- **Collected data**
- Opening Delimiter -
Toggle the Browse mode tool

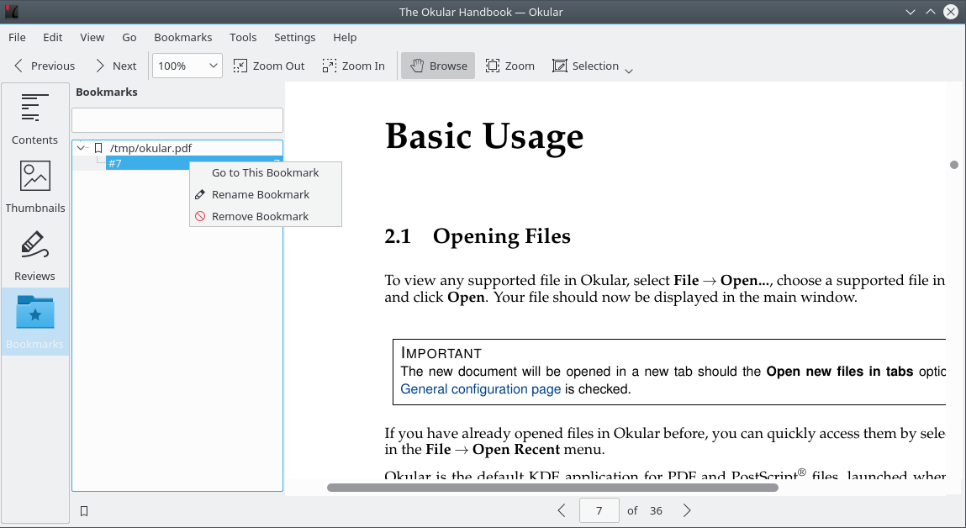[437, 66]
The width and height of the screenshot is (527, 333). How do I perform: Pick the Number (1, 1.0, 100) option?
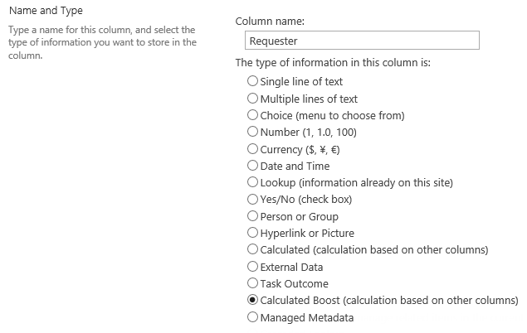pos(252,132)
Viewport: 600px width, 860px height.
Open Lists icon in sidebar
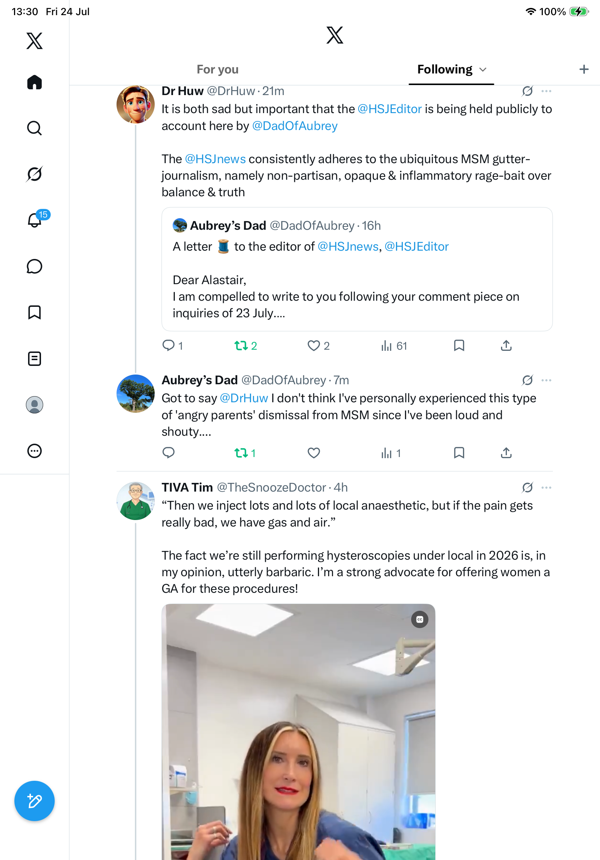tap(34, 358)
- Closing Delimiter -
- **Work task**
Could you return exactly the lines starting with the one that contains "The width and" and ending with the last line of the data above? Leave the pictures out.

- **Response to the exercise**
The width and height of the screenshot is (527, 333). How do I perform: Pick the Number (1, 1.0, 100) option?
pos(252,132)
Viewport: 600px width, 860px height.
Open Lists icon in sidebar
tap(34, 358)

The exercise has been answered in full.